== Excerpt

DeSantis has already signed numerous bills that have effectively silenced discussion of race and LGBT issues in schools. This new set of laws are the most restrictive and, according to LGBT advocates, most “mean-spirited”.
Anti-trans politicians want to ban parents from obtain gender affirming care for their children suffering from gender dysphoria based on the argument that these treatments are permanent and life-altering. Gender affirming care has been shown to reduce suicide attempts and suicidal thoughts among gender dysphoric children.
Abortion pill opponents seem to sway judges
The Fifth Circuit Court of Appeals in New Orleans heard arguments today from a group of religious doctors who want to ban the abortion medication mifepristone. Abortion medications account for over half of all abortions in the US by some estimates. The FDA approved mifepristone for use in abortion in 2002. Later in 2016, the drug safety agency decreased the necessary dosage and approved mifepristone’s use to end pregnancies up to 10 weeks (up from the original 7).

====
== Information supplied

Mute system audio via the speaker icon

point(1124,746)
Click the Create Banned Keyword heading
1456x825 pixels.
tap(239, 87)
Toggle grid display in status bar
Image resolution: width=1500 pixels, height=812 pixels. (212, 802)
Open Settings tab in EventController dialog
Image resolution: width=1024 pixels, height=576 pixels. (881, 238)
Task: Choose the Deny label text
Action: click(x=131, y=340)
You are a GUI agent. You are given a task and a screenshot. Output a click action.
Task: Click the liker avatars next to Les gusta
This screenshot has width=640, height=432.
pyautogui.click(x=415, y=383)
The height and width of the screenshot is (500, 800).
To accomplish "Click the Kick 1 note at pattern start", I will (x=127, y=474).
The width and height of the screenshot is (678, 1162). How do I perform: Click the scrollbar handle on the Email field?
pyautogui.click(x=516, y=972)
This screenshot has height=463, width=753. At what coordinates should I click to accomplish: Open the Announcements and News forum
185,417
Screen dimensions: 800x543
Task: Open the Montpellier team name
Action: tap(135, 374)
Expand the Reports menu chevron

====

▶ **Problem to work on**
Write out the news excerpt on Florida laws and abortion medication word for word, from "Abortion pill opponents" up to and including "the original 7).".

▶ **Solution below**
Abortion pill opponents seem to sway judges
The Fifth Circuit Court of Appeals in New Orleans heard arguments today from a group of religious doctors who want to ban the abortion medication mifepristone. Abortion medications account for over half of all abortions in the US by some estimates. The FDA approved mifepristone for use in abortion in 2002. Later in 2016, the drug safety agency decreased the necessary dosage and approved mifepristone’s use to end pregnancies up to 10 weeks (up from the original 7).